# Even more new thread wrapped blanks.



## Ted Sachs (Feb 19, 2017)

I've been busy wrapping tubes. I've done a few new wraps just to see how they'd look on a pen tube. Some of the wraps used on fishing rods don't carry over to pens too well since a rod can be so much bigger in diameter than pens, meaning, not near enough "canvas" to work with. Here's what I have done though.

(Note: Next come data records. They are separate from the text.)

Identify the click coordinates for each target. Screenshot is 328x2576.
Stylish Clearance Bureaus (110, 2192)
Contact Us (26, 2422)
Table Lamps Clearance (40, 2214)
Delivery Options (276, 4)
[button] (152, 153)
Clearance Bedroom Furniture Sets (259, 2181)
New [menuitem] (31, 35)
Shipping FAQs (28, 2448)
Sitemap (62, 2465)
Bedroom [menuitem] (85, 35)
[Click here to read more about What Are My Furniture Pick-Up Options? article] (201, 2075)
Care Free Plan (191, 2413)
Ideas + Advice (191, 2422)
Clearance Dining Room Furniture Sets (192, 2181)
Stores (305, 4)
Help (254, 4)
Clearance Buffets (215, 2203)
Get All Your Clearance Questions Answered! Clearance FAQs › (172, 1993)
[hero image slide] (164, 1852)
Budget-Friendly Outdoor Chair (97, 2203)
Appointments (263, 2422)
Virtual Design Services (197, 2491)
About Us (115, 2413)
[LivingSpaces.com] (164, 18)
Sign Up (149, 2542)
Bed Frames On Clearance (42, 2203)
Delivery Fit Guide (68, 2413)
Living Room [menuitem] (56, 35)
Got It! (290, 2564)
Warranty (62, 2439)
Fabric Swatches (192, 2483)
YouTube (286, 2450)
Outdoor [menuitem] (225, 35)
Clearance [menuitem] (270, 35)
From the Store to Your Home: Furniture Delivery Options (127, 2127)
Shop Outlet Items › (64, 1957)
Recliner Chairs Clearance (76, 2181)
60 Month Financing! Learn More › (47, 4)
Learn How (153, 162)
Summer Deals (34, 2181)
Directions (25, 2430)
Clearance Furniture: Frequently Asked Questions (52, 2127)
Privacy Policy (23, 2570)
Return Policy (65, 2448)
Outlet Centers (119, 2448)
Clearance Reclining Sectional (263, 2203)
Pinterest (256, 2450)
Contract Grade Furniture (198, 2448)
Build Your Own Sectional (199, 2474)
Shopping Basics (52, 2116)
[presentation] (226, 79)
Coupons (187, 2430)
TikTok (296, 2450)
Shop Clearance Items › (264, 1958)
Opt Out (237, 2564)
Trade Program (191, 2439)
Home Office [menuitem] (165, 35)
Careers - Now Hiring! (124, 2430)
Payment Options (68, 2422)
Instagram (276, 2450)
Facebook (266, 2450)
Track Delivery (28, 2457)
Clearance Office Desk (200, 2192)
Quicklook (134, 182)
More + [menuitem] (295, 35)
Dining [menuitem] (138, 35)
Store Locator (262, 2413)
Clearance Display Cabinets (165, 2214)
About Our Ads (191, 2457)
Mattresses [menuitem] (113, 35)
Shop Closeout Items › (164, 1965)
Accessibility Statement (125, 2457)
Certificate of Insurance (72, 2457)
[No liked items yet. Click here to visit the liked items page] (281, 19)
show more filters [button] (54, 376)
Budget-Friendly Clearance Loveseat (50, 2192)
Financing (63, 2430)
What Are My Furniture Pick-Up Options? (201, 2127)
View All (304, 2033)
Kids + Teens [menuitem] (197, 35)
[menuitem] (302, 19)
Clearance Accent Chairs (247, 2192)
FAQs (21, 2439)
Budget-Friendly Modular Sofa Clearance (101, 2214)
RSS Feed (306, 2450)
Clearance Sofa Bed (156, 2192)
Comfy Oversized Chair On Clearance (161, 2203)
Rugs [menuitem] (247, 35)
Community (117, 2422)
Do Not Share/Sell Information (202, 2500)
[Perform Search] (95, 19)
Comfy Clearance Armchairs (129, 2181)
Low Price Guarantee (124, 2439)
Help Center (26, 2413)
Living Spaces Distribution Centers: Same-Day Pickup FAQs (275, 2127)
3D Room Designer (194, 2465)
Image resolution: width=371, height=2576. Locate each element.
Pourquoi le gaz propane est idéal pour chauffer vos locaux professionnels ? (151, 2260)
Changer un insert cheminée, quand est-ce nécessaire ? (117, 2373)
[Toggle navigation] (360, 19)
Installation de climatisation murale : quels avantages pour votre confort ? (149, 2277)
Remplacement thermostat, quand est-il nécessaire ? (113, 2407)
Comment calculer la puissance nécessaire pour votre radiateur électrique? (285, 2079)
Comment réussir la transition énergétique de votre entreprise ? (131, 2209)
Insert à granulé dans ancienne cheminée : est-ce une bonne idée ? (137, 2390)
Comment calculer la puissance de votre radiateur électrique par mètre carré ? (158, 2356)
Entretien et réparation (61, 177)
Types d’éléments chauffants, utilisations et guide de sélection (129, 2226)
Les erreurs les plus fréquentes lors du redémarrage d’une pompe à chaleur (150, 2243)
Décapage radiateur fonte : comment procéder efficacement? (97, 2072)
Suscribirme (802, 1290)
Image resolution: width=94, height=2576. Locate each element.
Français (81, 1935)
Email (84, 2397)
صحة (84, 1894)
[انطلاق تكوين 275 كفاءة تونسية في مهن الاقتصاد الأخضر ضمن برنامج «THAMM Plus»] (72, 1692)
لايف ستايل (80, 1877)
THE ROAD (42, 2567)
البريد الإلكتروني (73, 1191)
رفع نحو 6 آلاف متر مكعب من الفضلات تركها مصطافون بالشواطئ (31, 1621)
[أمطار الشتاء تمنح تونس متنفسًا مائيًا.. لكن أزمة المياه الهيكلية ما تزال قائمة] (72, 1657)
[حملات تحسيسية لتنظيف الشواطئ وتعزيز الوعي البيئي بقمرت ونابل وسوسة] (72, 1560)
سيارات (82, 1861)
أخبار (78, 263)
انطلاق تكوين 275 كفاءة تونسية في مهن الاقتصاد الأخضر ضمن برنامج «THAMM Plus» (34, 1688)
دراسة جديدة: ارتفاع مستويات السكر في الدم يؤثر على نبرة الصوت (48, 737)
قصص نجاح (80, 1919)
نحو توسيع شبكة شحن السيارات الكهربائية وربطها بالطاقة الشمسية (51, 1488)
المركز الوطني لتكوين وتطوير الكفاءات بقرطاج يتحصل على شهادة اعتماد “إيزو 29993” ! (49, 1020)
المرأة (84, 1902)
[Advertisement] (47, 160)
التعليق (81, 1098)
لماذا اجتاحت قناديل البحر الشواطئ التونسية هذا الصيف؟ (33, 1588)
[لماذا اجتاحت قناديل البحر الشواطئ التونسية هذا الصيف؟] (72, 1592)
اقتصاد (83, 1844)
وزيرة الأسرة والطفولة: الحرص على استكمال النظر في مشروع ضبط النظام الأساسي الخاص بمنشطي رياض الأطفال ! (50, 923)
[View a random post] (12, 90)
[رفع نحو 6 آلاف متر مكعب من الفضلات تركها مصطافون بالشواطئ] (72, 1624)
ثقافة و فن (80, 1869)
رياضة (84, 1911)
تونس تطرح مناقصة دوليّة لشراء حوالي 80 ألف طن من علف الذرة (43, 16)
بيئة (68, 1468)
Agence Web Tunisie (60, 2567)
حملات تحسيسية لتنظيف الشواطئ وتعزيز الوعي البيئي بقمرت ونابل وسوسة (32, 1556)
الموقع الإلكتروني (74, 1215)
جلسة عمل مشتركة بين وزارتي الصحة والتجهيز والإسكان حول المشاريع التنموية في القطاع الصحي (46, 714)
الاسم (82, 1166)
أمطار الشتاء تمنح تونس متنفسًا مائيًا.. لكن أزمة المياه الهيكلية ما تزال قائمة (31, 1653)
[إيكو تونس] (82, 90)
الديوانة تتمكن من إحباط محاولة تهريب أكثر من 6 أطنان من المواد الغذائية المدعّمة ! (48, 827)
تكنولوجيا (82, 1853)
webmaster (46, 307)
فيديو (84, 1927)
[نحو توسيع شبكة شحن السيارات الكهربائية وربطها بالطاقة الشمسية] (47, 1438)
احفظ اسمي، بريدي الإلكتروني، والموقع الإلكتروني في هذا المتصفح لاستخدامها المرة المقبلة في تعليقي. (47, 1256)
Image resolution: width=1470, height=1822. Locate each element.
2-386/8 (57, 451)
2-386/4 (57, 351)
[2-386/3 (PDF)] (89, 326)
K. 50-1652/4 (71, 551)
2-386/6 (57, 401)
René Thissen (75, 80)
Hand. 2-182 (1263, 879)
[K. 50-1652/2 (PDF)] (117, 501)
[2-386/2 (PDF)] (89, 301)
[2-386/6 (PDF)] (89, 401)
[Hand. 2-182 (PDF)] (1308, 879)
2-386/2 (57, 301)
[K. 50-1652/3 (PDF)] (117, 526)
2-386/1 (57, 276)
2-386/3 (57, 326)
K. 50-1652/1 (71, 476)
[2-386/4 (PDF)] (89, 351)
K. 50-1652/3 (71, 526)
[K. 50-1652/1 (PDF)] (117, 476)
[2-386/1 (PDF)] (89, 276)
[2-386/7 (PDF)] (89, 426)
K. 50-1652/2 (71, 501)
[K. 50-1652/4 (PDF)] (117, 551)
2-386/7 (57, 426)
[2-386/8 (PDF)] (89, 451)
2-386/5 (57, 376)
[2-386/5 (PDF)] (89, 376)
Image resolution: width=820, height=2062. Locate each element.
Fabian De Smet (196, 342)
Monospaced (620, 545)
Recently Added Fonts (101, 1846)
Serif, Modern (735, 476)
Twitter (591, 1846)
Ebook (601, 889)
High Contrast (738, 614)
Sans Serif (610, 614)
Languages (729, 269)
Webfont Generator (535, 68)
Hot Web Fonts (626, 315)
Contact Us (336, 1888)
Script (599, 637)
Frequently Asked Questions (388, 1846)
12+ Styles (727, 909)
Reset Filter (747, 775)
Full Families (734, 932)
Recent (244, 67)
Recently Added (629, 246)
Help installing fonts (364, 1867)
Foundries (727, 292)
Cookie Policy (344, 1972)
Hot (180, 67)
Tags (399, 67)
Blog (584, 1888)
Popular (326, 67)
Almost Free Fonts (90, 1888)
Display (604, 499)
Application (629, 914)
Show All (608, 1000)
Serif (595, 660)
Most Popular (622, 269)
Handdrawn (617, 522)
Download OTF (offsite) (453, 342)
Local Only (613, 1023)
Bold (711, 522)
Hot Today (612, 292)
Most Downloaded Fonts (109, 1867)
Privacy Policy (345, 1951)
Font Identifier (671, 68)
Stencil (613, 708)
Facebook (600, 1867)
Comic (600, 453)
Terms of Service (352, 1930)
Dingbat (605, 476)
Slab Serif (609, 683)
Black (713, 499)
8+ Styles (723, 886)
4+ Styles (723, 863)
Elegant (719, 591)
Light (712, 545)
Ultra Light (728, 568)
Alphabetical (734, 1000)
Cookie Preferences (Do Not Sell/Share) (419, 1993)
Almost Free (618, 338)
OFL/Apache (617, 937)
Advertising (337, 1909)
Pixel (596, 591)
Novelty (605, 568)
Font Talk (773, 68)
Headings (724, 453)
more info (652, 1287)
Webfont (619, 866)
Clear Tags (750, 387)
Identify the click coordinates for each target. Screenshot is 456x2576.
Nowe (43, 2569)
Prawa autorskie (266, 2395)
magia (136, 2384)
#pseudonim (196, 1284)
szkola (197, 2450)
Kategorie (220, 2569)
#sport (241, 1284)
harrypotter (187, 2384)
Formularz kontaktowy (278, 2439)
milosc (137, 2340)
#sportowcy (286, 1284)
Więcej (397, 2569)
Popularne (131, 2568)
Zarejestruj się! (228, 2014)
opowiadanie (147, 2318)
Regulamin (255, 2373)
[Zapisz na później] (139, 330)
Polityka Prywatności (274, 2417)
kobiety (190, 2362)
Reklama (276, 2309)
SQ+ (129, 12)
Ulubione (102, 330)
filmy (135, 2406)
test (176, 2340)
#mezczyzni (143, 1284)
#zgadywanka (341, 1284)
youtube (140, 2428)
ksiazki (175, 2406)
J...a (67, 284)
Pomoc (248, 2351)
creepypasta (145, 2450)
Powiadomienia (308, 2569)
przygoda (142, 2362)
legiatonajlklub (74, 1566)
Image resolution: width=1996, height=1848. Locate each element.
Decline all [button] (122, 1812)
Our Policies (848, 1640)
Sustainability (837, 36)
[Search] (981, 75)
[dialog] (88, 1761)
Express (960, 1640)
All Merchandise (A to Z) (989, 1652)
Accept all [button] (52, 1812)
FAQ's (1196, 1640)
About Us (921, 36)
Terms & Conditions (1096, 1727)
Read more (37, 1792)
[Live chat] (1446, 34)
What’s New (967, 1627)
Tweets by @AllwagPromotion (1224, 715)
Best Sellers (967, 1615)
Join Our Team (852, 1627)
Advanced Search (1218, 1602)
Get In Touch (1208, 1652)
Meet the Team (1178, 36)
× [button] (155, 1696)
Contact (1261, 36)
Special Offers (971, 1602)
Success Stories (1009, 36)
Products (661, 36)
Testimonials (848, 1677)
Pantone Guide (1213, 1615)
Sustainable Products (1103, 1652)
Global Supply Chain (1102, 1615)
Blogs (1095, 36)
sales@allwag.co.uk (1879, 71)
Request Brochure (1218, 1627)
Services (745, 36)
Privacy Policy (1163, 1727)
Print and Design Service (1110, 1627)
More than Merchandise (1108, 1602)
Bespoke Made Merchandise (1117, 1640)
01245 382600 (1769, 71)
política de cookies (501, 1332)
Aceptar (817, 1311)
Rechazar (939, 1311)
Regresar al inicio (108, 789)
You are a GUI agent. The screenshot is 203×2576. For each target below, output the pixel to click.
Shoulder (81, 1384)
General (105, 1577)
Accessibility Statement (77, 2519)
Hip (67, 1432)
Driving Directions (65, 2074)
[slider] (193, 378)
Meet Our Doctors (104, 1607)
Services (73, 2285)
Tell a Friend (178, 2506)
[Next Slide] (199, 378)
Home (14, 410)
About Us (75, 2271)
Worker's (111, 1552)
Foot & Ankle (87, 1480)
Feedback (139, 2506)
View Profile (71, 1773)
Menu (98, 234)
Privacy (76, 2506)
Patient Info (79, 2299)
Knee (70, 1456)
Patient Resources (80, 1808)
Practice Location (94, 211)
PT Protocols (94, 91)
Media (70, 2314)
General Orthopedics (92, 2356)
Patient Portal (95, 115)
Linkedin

The purple one isn't finished yet. I'm waiting on a dark green thread to come in so I can put that on the outer band of the diamond. It'll be finished off by putting the black, silver, black trim wrap around the diamond and then through the middle of the underwrapped diamond.


----------



## magpens (Feb 19, 2017)

Amazing work, Ted !!!!!


----------



## jttheclockman (Feb 19, 2017)

Beautiful work as always Ted. You have a talent. Thanks for showing and please keep showing.


----------



## Ted Sachs (Feb 19, 2017)

Thanks guys, I appreciate that. I'm working on one now that is by far, the prettiest one to date. It will be for my wife's pen I'm going to make for her. She picked out the pattern and the colors. I"ve got about six hours in to the first tube so far. I'm not doing this on a ten inch tube like normal. I'm using the kit tubes for hers. I doubt I'll do this pattern again so she'll have a one of a kind pen.


----------



## Ted Sachs (Feb 19, 2017)

Ted Sachs said:


> Thanks guys, I appreciate that. I'm working on one now that is by far, the prettiest one to date. It will be for my wife's pen I'm going to make for her. She picked out the pattern and the colors. I"ve got about six hours in to the first tube so far. I'm not doing this on a ten inch tube like normal. I'm using the kit tubes for hers. I doubt I'll do this pattern again so she'll have a one of a kind pen.



Here's the first tube. One down, one to go.



​


----------



## magpens (Feb 19, 2017)

Oh, Ted ... you can see the love in that one for sure !!!!! . Gorgeous


----------



## Dale Lynch (Feb 19, 2017)

lLooks like a winter pattern for a sweater,neat-o!


----------



## Ted Sachs (Feb 19, 2017)

Spanx said:


> lLooks like a winter pattern for a sweater,neat-o!



That's a Divine Shield pattern. Not too bad. Work 6 spirals at the same time. LOL


----------



## jttheclockman (Feb 19, 2017)

Lots of detail in that. She will love it.


----------